Description of the task: Your task is to extract the lines from the one holding "Task: Click the 参数 heading text" through the end of the material. Set them down exactly and add nothing.
----------------
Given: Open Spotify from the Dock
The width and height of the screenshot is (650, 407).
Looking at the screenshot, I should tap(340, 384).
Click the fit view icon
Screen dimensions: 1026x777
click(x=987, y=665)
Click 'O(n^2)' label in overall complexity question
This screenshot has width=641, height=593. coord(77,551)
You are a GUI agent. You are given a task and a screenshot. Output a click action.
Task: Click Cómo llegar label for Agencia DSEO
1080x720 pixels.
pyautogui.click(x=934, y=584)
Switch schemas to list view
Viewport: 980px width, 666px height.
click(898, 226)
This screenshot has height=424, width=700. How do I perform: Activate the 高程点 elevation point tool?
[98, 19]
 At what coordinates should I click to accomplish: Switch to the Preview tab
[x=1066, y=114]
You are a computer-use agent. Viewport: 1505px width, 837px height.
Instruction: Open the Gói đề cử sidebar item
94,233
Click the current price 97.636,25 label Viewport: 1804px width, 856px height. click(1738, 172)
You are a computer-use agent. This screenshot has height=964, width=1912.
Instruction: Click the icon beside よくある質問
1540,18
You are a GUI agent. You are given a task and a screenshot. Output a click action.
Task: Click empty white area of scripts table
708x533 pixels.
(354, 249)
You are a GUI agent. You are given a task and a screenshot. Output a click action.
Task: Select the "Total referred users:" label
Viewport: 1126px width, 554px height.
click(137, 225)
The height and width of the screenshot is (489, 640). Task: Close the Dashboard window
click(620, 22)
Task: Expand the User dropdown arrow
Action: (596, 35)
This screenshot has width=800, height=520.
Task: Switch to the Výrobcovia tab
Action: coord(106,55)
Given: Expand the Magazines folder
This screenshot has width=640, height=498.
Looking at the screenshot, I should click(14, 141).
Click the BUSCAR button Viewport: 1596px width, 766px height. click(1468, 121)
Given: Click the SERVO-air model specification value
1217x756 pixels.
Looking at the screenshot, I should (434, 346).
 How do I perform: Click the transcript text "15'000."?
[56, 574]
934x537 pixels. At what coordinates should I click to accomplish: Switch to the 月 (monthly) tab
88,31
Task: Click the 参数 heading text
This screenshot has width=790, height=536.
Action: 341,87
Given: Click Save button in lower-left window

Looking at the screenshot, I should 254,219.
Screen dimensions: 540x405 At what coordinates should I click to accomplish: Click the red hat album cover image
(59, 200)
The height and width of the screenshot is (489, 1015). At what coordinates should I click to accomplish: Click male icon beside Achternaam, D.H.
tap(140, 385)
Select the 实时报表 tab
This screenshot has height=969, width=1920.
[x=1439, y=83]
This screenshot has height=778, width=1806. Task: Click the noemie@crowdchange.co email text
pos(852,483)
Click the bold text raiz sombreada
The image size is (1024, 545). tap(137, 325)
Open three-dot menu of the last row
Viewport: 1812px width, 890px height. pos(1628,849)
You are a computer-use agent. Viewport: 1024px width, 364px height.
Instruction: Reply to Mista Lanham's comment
----------------
Written answer:
Task: Click the 参数 heading text
This screenshot has width=790, height=536.
Action: 341,87
Given: Click Save button in lower-left window

Looking at the screenshot, I should 254,219.
Screen dimensions: 540x405 At what coordinates should I click to accomplish: Click the red hat album cover image
(59, 200)
The height and width of the screenshot is (489, 1015). At what coordinates should I click to accomplish: Click male icon beside Achternaam, D.H.
tap(140, 385)
Select the 实时报表 tab
This screenshot has height=969, width=1920.
[x=1439, y=83]
This screenshot has height=778, width=1806. Task: Click the noemie@crowdchange.co email text
pos(852,483)
Click the bold text raiz sombreada
The image size is (1024, 545). tap(137, 325)
Open three-dot menu of the last row
Viewport: 1812px width, 890px height. pos(1628,849)
You are a computer-use agent. Viewport: 1024px width, 364px height.
Instruction: Reply to Mista Lanham's comment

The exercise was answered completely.